A “chaat” is a food class in itself, unique to India. Chaat, literally means to lick! Chaat was traditionally only available in northern India, but with migration and cultural assimilation it is now available throughout India -- a concoction of various foods that are smothered with sweet and sour chutnies and spice blends. It can be made of little crispy fried breads (pani puri) and filled with Jal Jeera (Cumin-Mint Drink) page 76, or made with potatoes, like Potato Patties (Aloo-Tikki), page 71. What makes a food chaat is not what it starts with, but what goes on the top. Chaat never fails to get one’s taste buds going. Young or old, everyone loves chaat. A common Indian phrase is “chaatori hai”, meaning a girl who likes chaat. Although in my experience boys like them equally well. I think it became attached to girls because when women are pregnant their desire to eat chaat increases. This is similar to pickles and pregnant women in America.
Many types of chaat are served with a yogurt topping and thus are not in the scope of this book. Although you can substitute soy yogurt, I chose to skip them, since there are plenty of gloriously vegan varieties to focus on instead. Traditionally, chaat was primarily sold by street vendors, at kiosks. But today it’s available in all types of Indian restaurants, from fast-food joints to fancy dining rooms. There is no substitute for chaat, and once you taste it you’re hooked. It is best shared with family and friends. I’ve been known to have just a chaat party and for my cynical, purist Indian friends who think chaat cannot be a meal, I also make a pulao (rice pillaf) so that they feel nourished.
Water is the beverage of choice with Indian meals. Alcohol is not accepted or served in most Indian homes. Although recently alcohol has gained popularity in India, especially among the elite class, it is still not adopted as an Indian beverage.
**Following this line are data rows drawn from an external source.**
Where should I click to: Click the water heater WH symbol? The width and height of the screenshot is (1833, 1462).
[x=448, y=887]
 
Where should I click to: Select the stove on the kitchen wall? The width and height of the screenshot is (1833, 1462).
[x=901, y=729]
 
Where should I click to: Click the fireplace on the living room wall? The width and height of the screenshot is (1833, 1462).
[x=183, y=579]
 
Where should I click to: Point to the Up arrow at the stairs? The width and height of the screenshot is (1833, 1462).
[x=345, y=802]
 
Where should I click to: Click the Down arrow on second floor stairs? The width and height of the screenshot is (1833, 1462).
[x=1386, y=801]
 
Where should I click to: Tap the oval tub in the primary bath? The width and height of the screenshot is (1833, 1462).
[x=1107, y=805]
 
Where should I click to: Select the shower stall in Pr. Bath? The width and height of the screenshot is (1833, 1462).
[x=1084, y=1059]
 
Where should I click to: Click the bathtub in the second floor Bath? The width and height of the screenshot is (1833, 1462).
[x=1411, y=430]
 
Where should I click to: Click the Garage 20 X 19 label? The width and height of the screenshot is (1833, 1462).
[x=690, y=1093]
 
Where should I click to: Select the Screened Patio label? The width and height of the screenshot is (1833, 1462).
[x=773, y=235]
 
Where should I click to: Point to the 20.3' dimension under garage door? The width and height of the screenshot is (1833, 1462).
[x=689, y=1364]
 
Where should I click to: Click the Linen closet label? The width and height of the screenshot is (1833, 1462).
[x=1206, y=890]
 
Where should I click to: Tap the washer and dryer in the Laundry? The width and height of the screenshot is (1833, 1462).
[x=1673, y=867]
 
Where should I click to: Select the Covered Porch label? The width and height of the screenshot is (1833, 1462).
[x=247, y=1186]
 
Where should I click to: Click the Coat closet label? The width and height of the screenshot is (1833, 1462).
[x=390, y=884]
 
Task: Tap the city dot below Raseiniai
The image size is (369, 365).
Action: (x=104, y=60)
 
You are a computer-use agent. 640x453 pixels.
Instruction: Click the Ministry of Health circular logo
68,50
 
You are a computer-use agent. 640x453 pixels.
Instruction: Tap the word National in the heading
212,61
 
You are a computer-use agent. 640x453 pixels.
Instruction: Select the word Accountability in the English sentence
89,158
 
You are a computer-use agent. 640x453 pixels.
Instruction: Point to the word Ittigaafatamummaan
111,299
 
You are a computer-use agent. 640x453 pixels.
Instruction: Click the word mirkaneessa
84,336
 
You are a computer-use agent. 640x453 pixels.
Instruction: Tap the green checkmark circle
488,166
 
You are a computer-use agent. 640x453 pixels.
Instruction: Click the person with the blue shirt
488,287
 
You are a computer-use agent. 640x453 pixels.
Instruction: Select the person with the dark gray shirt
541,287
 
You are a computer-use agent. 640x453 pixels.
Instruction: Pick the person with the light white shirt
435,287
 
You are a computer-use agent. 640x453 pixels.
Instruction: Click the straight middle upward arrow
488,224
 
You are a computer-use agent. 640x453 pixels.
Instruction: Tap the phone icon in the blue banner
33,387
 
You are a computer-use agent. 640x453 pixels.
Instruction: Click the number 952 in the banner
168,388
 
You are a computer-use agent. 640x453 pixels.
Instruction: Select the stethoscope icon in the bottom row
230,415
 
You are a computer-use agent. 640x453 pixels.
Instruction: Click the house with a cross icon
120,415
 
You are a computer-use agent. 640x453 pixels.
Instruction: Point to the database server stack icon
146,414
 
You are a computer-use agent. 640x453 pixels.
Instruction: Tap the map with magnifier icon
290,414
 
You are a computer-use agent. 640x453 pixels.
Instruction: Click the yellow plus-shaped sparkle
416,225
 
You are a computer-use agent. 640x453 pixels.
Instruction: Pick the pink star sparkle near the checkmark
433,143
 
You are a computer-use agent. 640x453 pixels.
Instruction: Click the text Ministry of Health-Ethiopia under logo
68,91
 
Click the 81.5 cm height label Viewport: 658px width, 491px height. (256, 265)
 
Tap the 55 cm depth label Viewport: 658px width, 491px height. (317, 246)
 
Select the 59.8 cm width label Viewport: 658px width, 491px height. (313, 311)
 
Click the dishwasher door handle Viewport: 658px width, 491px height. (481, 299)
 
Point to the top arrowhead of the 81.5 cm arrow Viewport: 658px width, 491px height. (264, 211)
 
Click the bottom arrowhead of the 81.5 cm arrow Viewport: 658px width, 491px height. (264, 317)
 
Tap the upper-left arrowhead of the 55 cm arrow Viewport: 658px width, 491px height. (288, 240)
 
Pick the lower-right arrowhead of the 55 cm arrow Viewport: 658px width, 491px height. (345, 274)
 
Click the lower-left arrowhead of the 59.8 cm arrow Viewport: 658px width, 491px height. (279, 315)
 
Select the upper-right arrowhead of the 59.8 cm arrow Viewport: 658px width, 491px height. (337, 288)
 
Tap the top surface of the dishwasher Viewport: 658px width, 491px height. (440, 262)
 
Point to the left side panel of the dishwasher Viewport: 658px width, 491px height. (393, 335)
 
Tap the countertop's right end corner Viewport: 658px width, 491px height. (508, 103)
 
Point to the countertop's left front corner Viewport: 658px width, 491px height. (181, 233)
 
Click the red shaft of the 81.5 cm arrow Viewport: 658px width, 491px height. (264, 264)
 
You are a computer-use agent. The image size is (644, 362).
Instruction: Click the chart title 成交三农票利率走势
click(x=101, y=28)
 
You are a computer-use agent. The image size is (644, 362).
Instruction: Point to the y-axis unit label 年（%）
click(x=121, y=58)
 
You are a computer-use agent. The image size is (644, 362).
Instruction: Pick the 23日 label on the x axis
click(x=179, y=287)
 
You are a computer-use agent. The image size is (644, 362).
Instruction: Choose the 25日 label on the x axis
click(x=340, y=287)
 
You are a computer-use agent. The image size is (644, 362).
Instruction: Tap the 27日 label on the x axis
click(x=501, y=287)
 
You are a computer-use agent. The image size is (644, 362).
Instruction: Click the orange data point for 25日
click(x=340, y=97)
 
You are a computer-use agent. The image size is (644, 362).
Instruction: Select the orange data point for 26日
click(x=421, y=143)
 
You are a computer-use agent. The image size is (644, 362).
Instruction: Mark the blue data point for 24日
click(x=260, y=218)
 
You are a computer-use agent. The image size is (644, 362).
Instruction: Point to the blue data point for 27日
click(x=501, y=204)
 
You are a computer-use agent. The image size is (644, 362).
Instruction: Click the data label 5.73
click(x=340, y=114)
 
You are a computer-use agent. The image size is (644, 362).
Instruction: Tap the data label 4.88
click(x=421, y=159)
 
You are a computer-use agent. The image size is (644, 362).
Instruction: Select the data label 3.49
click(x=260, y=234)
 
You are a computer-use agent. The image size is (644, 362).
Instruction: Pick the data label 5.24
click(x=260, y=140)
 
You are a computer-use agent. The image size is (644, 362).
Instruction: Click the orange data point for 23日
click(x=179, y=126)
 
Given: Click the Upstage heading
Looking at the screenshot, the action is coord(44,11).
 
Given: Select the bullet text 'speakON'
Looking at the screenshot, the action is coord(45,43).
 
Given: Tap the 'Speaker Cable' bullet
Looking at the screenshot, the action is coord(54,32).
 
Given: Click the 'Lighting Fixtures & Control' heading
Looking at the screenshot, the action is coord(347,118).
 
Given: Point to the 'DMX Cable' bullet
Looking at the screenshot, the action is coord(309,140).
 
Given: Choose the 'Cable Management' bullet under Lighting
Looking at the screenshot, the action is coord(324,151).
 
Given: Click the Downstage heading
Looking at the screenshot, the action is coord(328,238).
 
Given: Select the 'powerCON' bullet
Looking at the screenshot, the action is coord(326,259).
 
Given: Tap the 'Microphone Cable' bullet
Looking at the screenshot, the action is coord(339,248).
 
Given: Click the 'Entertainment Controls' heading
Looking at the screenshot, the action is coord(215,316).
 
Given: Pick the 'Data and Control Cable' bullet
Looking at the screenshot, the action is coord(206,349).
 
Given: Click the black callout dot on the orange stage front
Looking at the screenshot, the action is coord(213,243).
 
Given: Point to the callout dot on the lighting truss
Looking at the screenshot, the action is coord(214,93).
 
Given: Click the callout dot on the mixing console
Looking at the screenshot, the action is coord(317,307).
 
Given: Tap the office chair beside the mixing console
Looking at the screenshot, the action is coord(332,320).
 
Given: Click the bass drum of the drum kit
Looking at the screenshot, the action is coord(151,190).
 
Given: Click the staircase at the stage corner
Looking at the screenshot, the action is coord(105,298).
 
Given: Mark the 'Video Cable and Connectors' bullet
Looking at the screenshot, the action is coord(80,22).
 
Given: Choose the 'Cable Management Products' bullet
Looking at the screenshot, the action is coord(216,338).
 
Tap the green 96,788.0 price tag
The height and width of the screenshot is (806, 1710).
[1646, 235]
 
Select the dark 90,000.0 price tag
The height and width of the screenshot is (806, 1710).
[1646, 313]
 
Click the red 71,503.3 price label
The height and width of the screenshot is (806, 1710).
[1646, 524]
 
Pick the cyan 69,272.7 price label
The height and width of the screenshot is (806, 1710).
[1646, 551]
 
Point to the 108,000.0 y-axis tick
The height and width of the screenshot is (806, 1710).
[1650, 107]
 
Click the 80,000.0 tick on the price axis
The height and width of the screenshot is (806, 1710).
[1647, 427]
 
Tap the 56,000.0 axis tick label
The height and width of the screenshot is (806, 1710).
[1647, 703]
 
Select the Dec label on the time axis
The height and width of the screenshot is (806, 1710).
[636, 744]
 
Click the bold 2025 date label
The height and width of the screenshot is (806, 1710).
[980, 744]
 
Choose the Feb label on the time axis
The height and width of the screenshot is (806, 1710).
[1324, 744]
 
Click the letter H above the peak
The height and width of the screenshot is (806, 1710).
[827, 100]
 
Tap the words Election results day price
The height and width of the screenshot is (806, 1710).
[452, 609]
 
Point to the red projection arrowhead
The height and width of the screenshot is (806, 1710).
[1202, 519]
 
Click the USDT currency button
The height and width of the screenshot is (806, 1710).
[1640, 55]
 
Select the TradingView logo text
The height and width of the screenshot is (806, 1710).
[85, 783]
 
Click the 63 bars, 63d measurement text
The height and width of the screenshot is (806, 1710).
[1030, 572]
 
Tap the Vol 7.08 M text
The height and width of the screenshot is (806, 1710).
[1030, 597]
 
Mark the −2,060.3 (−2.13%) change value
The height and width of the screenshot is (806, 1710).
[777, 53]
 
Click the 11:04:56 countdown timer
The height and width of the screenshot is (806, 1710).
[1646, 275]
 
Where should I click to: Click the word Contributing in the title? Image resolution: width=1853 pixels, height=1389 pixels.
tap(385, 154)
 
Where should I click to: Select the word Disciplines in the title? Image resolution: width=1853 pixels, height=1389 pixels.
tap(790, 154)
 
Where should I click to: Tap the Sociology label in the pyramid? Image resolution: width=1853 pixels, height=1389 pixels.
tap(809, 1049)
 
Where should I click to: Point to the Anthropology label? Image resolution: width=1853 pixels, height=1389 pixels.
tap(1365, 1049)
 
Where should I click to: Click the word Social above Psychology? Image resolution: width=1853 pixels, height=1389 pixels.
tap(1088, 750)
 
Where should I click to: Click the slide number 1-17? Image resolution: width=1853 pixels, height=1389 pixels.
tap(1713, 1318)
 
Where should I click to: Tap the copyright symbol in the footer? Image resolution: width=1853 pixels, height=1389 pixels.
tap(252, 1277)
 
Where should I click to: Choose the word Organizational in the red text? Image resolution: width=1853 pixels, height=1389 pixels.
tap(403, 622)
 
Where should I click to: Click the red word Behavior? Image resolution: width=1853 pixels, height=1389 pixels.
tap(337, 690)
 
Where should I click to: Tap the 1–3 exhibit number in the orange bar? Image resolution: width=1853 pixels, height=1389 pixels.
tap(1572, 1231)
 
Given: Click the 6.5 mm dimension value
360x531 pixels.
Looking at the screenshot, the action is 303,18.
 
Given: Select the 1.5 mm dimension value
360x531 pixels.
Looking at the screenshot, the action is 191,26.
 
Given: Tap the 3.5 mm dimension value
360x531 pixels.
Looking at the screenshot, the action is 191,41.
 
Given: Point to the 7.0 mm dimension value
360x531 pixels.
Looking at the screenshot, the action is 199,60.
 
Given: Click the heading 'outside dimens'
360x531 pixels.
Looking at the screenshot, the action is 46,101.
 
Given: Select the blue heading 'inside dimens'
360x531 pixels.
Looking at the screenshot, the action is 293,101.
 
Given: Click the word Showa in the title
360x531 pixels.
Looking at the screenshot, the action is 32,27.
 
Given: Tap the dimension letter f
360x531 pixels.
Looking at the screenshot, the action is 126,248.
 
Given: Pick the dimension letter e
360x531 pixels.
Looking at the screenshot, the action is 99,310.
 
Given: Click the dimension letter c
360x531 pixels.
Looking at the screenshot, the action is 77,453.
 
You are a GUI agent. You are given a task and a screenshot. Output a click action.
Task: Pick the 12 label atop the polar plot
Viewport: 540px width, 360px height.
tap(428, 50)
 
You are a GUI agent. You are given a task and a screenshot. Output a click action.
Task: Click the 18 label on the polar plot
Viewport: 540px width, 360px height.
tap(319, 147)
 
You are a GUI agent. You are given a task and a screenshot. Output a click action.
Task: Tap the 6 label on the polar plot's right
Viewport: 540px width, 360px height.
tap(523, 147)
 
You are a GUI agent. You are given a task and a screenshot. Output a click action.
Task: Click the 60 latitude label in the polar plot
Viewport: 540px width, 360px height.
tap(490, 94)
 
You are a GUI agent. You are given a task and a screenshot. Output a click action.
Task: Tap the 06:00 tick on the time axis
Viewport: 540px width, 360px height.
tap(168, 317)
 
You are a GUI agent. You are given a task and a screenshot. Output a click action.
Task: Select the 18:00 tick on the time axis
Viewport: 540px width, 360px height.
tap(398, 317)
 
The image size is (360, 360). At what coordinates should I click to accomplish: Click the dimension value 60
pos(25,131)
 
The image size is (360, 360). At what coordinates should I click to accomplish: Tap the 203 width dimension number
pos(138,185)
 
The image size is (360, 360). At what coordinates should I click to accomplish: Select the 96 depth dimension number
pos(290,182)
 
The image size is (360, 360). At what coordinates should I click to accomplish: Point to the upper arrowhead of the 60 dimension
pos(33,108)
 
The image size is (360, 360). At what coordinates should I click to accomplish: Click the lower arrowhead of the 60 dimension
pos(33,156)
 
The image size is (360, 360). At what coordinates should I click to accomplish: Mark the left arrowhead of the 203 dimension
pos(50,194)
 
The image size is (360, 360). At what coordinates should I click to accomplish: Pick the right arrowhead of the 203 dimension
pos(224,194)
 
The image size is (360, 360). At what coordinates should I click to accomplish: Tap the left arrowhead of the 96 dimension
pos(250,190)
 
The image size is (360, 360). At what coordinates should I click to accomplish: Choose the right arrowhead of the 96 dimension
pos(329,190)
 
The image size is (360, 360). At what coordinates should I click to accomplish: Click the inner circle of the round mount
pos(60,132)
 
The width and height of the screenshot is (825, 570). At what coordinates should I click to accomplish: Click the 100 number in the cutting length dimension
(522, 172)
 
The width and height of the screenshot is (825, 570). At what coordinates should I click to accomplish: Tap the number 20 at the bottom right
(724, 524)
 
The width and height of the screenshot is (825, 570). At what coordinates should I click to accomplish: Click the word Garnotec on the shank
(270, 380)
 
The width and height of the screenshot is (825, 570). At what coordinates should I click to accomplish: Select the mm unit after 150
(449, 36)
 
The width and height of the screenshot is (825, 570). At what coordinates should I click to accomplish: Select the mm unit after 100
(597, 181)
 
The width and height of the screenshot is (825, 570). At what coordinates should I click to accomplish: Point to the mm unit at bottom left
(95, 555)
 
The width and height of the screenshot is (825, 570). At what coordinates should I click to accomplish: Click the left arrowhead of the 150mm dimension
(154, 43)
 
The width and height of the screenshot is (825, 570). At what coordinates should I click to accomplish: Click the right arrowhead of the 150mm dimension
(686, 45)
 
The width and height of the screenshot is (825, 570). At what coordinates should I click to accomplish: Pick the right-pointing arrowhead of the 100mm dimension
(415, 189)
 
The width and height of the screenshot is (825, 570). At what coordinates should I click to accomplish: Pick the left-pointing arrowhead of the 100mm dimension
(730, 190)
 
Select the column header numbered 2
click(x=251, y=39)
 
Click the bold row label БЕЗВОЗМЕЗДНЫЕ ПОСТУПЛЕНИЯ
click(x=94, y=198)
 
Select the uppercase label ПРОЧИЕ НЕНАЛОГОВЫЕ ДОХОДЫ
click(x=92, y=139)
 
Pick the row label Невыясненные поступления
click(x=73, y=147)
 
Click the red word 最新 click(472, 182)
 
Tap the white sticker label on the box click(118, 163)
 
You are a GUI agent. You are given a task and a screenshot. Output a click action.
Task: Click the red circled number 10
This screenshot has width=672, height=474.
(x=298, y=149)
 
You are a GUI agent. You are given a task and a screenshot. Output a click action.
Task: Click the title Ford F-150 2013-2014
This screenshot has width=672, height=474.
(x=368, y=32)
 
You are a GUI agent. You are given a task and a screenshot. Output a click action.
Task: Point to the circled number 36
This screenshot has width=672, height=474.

The most popular and uniquely Indian beverage is chai, which has swept the world in the last decade. Chai is brewed tea that is mixed with hot milk and sugar. Chai can be plain (still mixed with milk and sugar) or brewed with spices, masala chai. Coffee is very popular, especially in the south. It is also served with milk and sugar. South Indians take their coffee very seriously and as a rule will grind fresh coffee every morning. In north India espresso coffee is enjoyed as a delicacy, which is actually similar to cappuccino, and not at all the European espresso.
Beyond tea and coffee are soft drinks, fruit flavored cold beverages called sherbet, and lemonade served mostly in the summer. Then there are some very typical Indian drinks like lassi (a yogurt drink), which has gained international popularity and tandai (a almond spicy drink). They can be made with soy yogurt, see Soy Products, page 173. Although Indians drink tea and coffee all year long, cold beverages were traditionally only served in the summer (that’s an Aurvedic medicinal influence). But that too has changed, and today, you can get cold drinks any time of the year.
PARTY TIME (Side Bar)
For events such as a stand up buffet or a cocktail party for a number of people, browse this whole book, not just this chapter. Consider serving flatbreads cut in small portions, rice pulao, and a variety of chutneys as dips and spreads. Just remember, Indian food is saucy and can be messy, so plan to have small plates and forks and spoons available, not just napkins. Be adventurous, and mix a variety of Indian foods with your personal favorites.